Glossary term

stakeholders

A regulatory term referring to the companys employees, the employees of its subsidiaries, trade unions and workers representatives.

1 official sourcessingle_source

What does stakeholders mean?

Stakeholders are the CSDDD people and groups whose rights or interests are or could be affected by a company, its subsidiaries, or its business partners.
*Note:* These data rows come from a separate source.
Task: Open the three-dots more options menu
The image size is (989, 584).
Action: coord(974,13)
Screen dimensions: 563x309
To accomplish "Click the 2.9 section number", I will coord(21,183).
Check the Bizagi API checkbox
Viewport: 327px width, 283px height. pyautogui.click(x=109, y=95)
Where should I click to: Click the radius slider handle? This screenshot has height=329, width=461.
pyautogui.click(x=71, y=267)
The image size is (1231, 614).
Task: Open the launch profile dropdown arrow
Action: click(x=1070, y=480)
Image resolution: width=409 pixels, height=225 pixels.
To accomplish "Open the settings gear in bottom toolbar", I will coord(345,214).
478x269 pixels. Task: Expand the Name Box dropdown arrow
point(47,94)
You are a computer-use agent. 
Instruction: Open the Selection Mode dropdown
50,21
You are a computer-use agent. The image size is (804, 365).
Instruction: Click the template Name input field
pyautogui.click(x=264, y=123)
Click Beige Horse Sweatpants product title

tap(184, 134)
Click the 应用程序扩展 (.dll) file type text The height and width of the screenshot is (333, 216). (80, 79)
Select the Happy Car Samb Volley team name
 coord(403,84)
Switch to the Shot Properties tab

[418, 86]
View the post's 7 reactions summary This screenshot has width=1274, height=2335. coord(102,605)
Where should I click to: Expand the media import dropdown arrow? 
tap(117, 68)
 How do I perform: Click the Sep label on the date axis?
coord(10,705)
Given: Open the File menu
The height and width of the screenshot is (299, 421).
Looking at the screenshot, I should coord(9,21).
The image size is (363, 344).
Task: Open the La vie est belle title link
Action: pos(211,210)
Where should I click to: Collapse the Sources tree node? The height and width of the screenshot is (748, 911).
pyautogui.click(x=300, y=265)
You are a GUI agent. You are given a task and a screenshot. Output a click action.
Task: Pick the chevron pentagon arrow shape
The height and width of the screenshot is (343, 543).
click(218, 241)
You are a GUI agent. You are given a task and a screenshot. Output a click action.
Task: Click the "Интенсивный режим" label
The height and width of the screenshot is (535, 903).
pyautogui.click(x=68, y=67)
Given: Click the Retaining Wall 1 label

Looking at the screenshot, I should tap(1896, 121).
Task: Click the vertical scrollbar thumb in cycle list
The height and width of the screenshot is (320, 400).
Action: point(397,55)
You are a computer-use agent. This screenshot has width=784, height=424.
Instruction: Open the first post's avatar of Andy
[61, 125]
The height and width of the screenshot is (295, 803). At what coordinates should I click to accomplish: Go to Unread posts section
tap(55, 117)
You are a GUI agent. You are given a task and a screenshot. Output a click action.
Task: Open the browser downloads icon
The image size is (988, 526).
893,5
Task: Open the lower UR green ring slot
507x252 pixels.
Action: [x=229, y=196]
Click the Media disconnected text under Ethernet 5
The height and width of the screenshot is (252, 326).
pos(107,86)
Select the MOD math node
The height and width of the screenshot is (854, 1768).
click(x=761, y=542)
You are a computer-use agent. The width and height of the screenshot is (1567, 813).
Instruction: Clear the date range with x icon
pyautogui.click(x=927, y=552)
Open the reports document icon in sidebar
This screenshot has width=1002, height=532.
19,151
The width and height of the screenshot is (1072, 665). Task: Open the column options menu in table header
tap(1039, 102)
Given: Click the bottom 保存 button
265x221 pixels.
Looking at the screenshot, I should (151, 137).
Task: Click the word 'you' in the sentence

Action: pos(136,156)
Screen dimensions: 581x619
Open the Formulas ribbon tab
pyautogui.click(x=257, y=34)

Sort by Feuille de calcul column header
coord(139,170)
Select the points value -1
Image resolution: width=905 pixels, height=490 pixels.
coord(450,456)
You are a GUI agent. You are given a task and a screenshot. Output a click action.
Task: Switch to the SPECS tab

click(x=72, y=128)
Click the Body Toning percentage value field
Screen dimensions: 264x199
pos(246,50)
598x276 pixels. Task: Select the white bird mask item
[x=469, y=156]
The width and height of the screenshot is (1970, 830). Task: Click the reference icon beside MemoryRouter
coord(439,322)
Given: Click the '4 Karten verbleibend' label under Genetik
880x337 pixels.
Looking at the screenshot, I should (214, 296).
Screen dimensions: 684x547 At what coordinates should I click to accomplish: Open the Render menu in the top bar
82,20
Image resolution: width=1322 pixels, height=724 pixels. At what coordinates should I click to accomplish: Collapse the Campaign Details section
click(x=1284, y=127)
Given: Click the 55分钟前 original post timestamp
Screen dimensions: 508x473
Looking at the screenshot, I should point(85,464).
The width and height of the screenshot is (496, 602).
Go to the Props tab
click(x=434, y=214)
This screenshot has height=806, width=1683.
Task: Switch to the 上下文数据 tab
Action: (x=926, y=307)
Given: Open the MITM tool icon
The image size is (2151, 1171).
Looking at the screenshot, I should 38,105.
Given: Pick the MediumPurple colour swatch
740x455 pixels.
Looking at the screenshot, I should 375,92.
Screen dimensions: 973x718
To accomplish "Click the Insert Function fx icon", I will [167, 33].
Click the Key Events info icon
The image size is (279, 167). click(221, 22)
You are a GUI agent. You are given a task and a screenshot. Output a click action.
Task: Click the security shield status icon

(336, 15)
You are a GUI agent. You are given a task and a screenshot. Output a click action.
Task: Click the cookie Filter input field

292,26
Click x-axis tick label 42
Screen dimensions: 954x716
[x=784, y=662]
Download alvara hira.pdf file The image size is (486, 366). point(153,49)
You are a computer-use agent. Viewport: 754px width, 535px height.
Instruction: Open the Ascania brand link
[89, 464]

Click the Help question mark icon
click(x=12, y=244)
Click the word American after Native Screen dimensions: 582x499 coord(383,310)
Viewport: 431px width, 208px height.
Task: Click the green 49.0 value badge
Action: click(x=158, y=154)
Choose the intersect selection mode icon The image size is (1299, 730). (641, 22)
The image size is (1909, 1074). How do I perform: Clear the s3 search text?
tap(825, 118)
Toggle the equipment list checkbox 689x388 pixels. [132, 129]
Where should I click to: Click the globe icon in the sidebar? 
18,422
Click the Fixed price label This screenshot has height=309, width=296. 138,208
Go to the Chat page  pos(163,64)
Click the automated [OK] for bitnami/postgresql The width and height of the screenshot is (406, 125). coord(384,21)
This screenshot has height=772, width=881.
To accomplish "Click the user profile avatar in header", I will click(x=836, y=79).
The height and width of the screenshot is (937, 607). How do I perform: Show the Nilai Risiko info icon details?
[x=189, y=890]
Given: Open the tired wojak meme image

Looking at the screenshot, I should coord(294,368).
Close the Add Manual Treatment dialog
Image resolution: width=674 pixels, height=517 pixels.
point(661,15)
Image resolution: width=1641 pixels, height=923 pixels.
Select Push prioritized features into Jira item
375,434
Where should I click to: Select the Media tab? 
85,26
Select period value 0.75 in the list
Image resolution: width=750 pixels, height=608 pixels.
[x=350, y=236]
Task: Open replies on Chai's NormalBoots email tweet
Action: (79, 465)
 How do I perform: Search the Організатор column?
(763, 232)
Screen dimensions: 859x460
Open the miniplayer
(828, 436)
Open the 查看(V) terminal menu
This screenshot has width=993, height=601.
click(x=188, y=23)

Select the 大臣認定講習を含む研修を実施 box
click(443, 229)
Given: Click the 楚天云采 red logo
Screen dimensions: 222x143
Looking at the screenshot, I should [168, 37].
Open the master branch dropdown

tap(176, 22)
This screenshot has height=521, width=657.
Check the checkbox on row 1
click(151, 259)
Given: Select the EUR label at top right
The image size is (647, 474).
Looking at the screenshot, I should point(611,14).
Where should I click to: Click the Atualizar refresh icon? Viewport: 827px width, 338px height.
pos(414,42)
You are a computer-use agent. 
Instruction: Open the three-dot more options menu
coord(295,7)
Official definitions by source

CSDDD

Directive (EU) 2024/1760 on corporate sustainability due diligence

the company’s employees, the employees of its subsidiaries, trade unions and workers’ representatives, consumers and other individuals, groupings, communities or entities whose rights or interests are or could be affected by the products, services and operations of the company, its subsidiaries and its business partners, including the employees of the company’s business partners and their trade unions and workers’ representatives, national human rights and environmental institutions, civil society organisations whose purposes include the protection of the environment, and the legitimate representatives of those individuals, groupings, communities or entities;

Reference: Article 3, point n

View official source

CSDDD implementation timeline note

CSDDD entered into force on 25 July 2024. Member State transposition is required by 26 July 2026. The Directive applies first to the largest companies (net turnover > €1.5 billion EU-wide and > 1,000 employees) from 26 July 2027, with phased extension to smaller companies over the following years.

Practical application

This term matters when due-diligence processes require meaningful engagement with workers, trade unions, consumers, communities, environmental groups, or other affected people.

Minespider commentary

For Minespider, stakeholders is an engagement-scope term for identifying whose perspective and evidence should inform due-diligence workflows.

Common confusions

  • Assuming the everyday meaning of stakeholders is enough without checking the official source definition.
  • Using stakeholders as a loose generic label rather than the narrower meaning used in the source text.
  • Confusing stakeholders with a neighboring legal actor or responsibility term without checking how the source allocates obligations.